Mixed density of cSDH results from multiple episodes of trauma, usually in the aged. It is hard to remember all the trivial traumas for the patients with the mixed density cSDHs. Although there were membranes within the mixed density hematomas, burr-holes were usually enough to drain the hematomas 37).
A case of bilateral chronic subdural hematoma (CSDH) in a 75-year-old man after exercise using a vibrating belt machine on the head. He suffered from headache and intermittent left side numbness for ten days. He denied any head injuries except eccentric exercise using a vibrating belt on his own head for 20 days. An MRI revealed bilateral CSDH. The hematoma was isodense on the CT scan. Park et al. made burr-holes on the both sides under local anesthesia and identified the neomembrane and dark red subdural fluid on both sides. In the postoperative CT scan, they found an arachnoid cyst on the left temporal pole. Although the arachnoid cyst itself is asymptomatic, trivial injury such as vibrating the head may cause a CSDH 38).

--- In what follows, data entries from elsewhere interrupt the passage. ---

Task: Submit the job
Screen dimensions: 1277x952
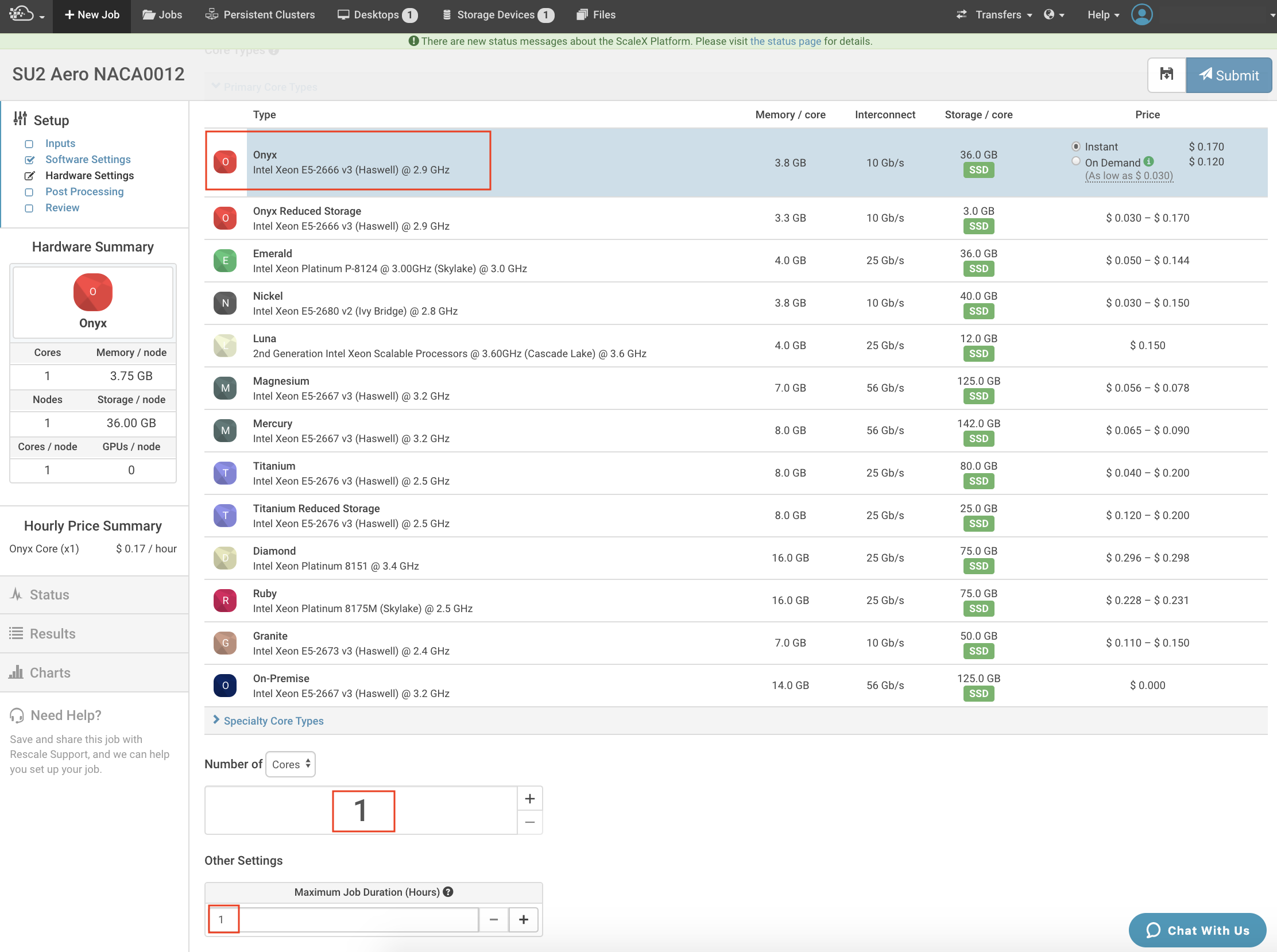Action: [x=1229, y=75]
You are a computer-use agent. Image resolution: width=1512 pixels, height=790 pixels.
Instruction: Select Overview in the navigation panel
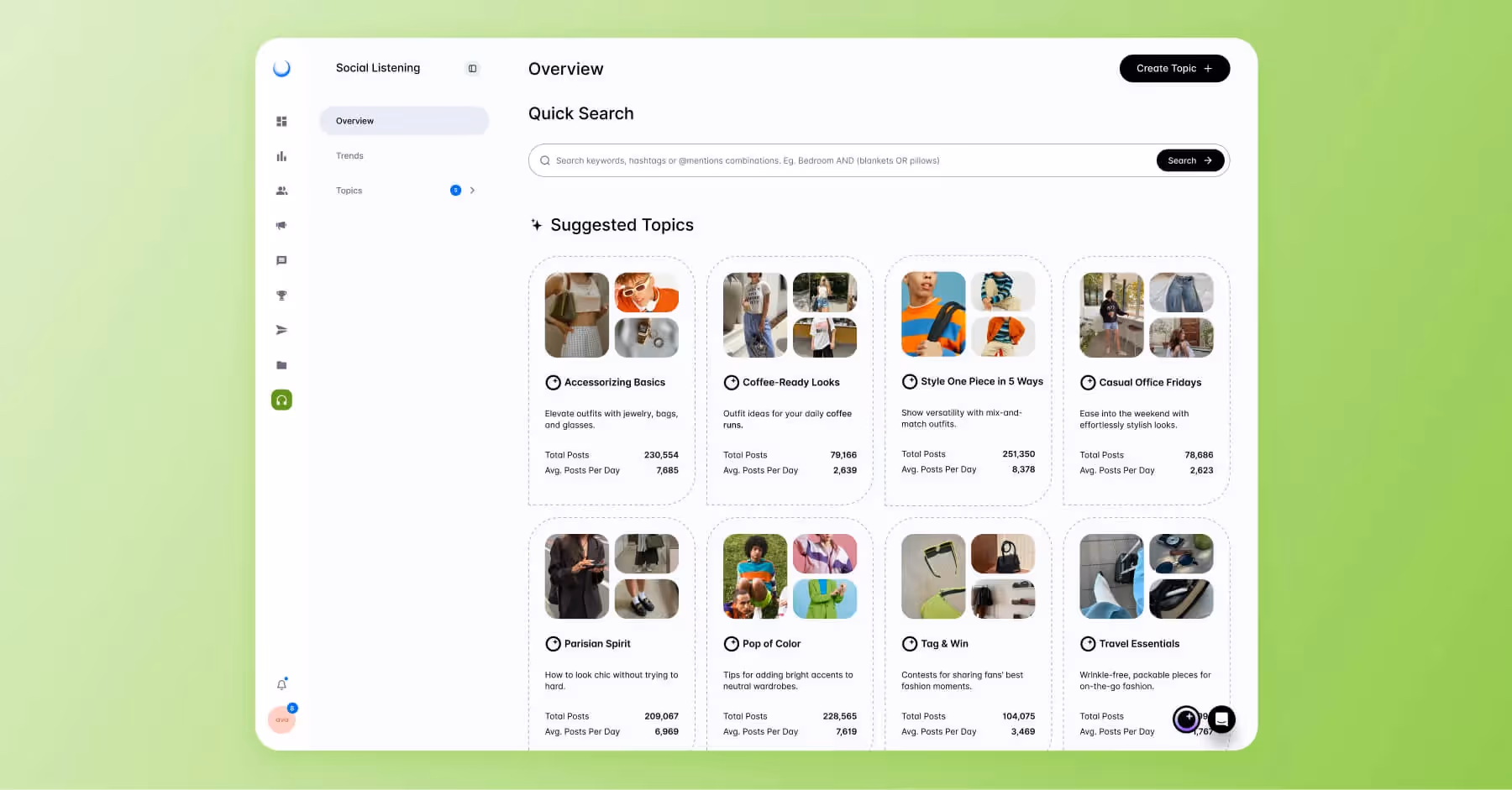coord(354,120)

Attempts to create CSDH have been made in mice, rats, cats, dogs and monkeys. Methods include injection or surgical implantation of clotted blood or various other blood products and mixtures into the potential subdural space or the subcutaneous space. No intracranial model produced a progressively expanding CSDH. Transient hematoma expansion with liquification could be produced by subcutaneous injections in some models. Spontaneous subdural blood collections were found after creation of hydrocephalus in mice by systemic injection of the neurotoxin, 6-aminonicotinamide. The histology of the hematoma membranes in several models resembles the appearance in humans. None of the models has been replicated since its first description.
D'Abbondanza et al. did not find a report of a reproducible, well-described animal model of human CSDH 39).